◆ Dataset entries
####
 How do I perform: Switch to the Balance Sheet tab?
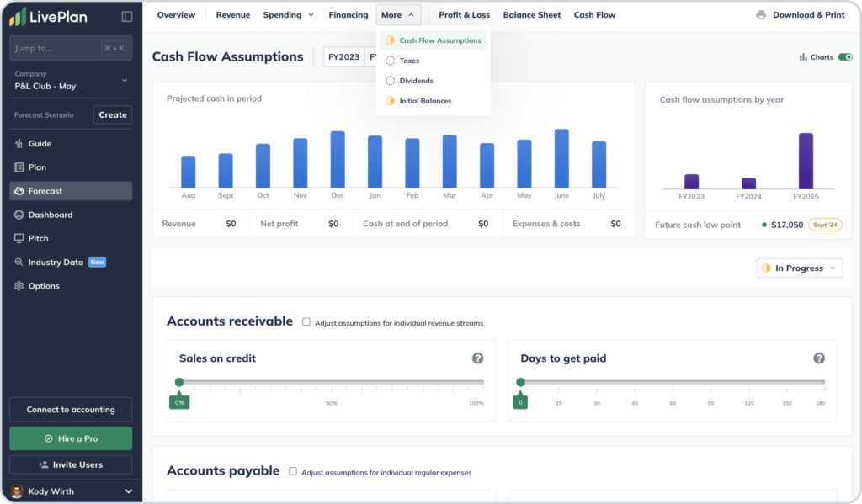[531, 14]
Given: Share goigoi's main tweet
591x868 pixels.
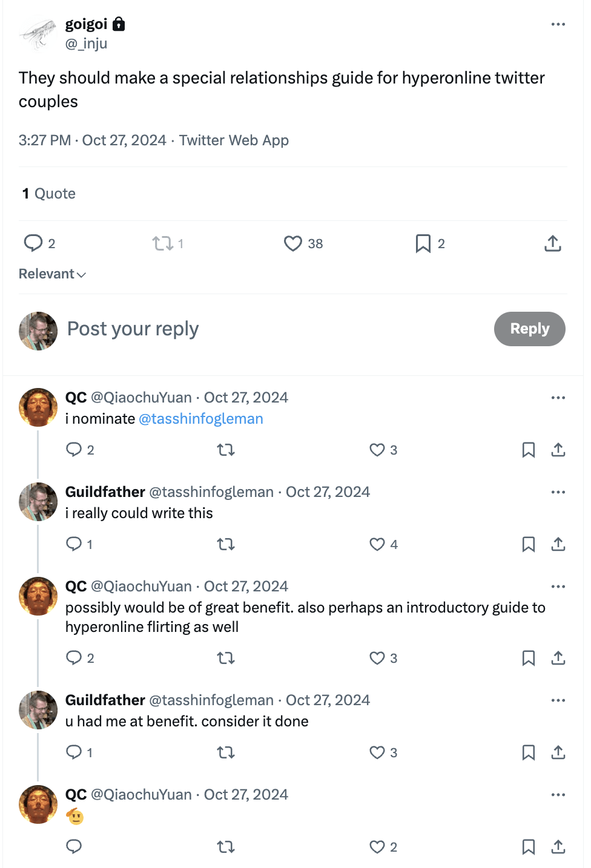Looking at the screenshot, I should [552, 243].
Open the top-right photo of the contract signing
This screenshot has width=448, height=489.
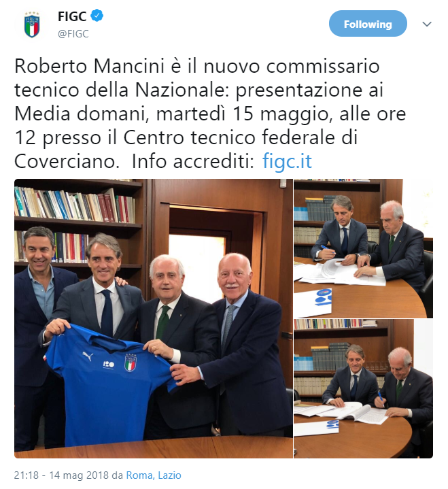[x=363, y=248]
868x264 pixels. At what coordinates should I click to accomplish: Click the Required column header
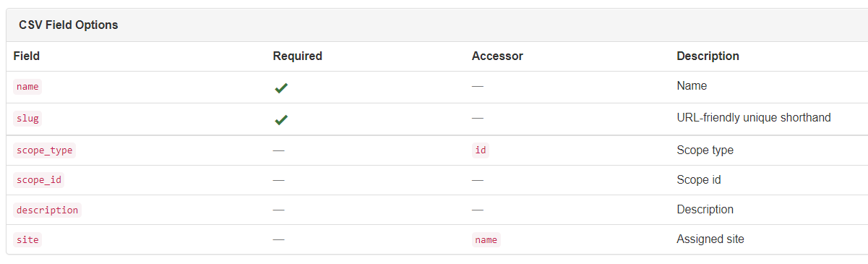[298, 56]
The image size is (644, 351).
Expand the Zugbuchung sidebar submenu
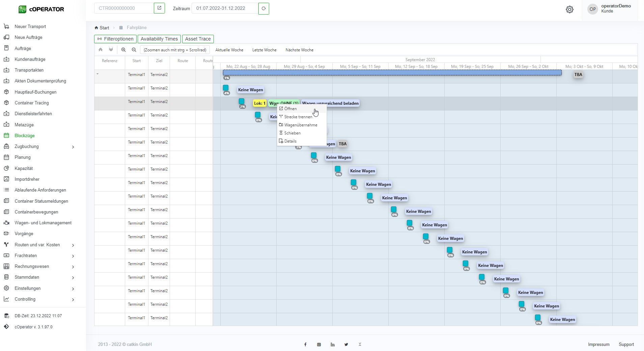(x=73, y=147)
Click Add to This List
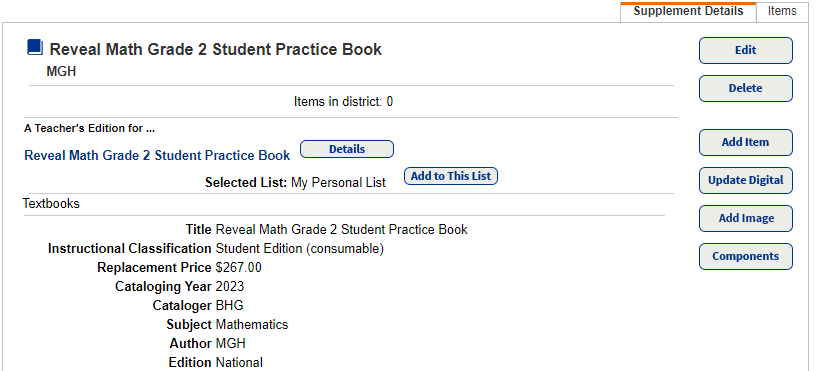Image resolution: width=816 pixels, height=371 pixels. click(x=451, y=176)
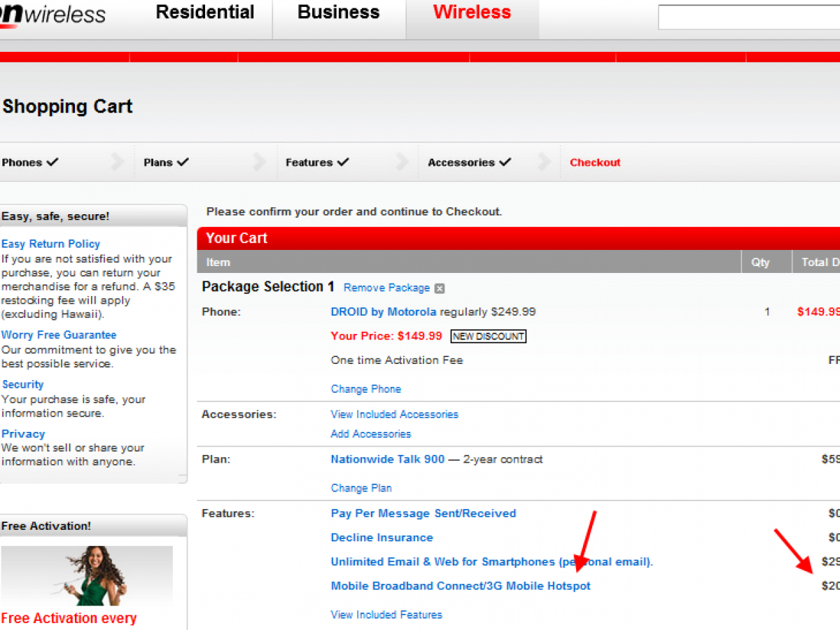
####
◆ WHAT TO WORK ON
When you return the records, keep every word unchanged and drop the pictures.

◆ RESULT OF THIS EXERCISE
 How do I perform: Switch to the Balance Sheet tab?
[531, 14]
Given: Share goigoi's main tweet
591x868 pixels.
Looking at the screenshot, I should [552, 243].
Open the top-right photo of the contract signing
This screenshot has width=448, height=489.
[x=363, y=248]
868x264 pixels. At what coordinates should I click to accomplish: Click the Required column header
[298, 56]
The image size is (644, 351).
Expand the Zugbuchung sidebar submenu
(x=73, y=147)
Click Add to This List
Image resolution: width=816 pixels, height=371 pixels. click(x=451, y=176)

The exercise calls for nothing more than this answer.